- **Document text**:
========================

Siberian scientists found and studied the most ancient diamond on Earth

Image of a scientist in a laboratory. Credit: Likoper/Shutterstock.com

What is believed to be the oldest diamond ever discovered on Earth was found and studied by scientists from Siberia.

 

As part of an international team of researchers, Siberian scientists have been involved in studying a diamond that was found in Yakutia in the Republic of Sakha. The stone is believed to be approximately 3.6 billion years old, according to the latest publication of ‘Science in Siberia‘ from the Siberian Branch of the Russian Academy of Sciences.
It specified that the jewel was found in the rocks of the Udachnaya kimberlite pipe, which is one of the largest diamond deposits in Russia. Samples of rocks and minerals of the lithospheric mantle brought to the Earth’s surface in this region have been of interest to Russian and foreign scientists since the late 1960s, as reported by ria.ru.
For more than half a century, geologists have been collecting and studying diamonds that were brought from depths of up to 250km millions of years ago. In one of these collections, a sample unique in age and education was found, an article about which was published in the authoritative journal Minerals.

========================

- **Dataset entries**:

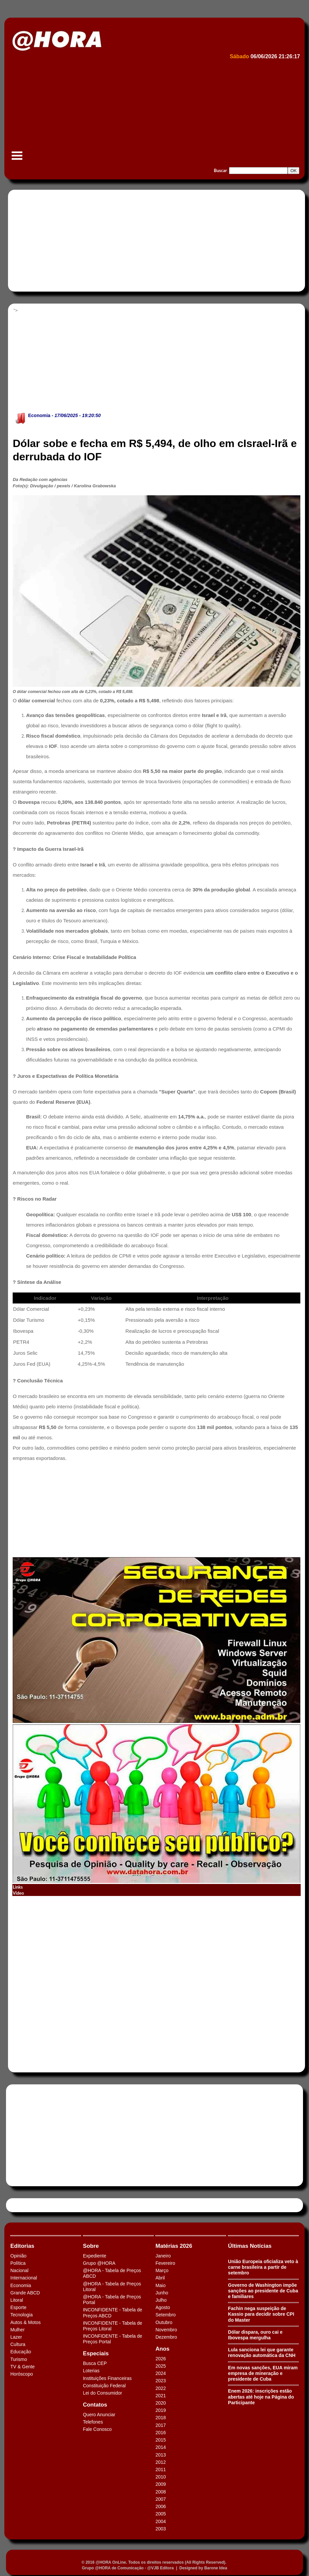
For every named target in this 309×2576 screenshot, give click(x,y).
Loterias (91, 2370)
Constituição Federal (104, 2385)
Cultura (17, 2344)
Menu (17, 158)
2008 (160, 2491)
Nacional (19, 2270)
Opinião (18, 2255)
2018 (160, 2417)
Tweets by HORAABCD (33, 2205)
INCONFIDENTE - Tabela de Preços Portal (112, 2338)
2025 (160, 2366)
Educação (20, 2351)
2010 (160, 2476)
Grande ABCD (25, 2292)
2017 (160, 2425)
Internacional (23, 2277)
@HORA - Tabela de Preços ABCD (112, 2273)
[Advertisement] (153, 111)
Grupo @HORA (99, 2263)
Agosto (162, 2307)
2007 (160, 2499)
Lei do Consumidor (102, 2393)
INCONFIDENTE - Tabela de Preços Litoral (112, 2325)
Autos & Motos (25, 2322)
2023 (160, 2380)
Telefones (93, 2422)
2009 (160, 2484)
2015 (160, 2440)
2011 (160, 2469)
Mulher (17, 2329)
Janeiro (163, 2255)
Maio (160, 2285)
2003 (160, 2528)
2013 (160, 2455)
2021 (160, 2395)
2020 (160, 2403)
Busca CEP (95, 2363)
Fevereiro (165, 2263)
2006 (160, 2506)
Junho (161, 2292)
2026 (160, 2358)
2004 (160, 2521)
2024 (160, 2373)
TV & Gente (22, 2366)
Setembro (165, 2314)
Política (18, 2263)
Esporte (18, 2307)
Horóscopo (21, 2374)
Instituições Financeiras (107, 2378)
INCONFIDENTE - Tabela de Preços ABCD (112, 2312)
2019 (160, 2410)
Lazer (16, 2337)
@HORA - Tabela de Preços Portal (112, 2299)
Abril (160, 2277)
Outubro (163, 2322)
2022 (160, 2388)
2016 (160, 2432)
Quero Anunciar (99, 2414)
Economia (39, 415)
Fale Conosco (97, 2429)
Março (161, 2270)
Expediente (94, 2255)
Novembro (166, 2329)
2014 (160, 2447)
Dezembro (166, 2337)
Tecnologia (21, 2314)
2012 (160, 2462)
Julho (160, 2300)
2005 (160, 2513)
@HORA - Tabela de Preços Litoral (112, 2286)
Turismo (18, 2359)
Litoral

========================

Condense the paragraph of the diamond article that begins "As part of an international team" into a short list of its main facts. The listing is separate material from the diamond article.

- Siberian scientists, working within an international research team, studied a diamond found in Yakutia in the Republic of Sakha.
- The stone is believed to be about 3.6 billion years old.
- This comes from the latest publication of 'Science in Siberia' from the Siberian Branch of the Russian Academy of Sciences.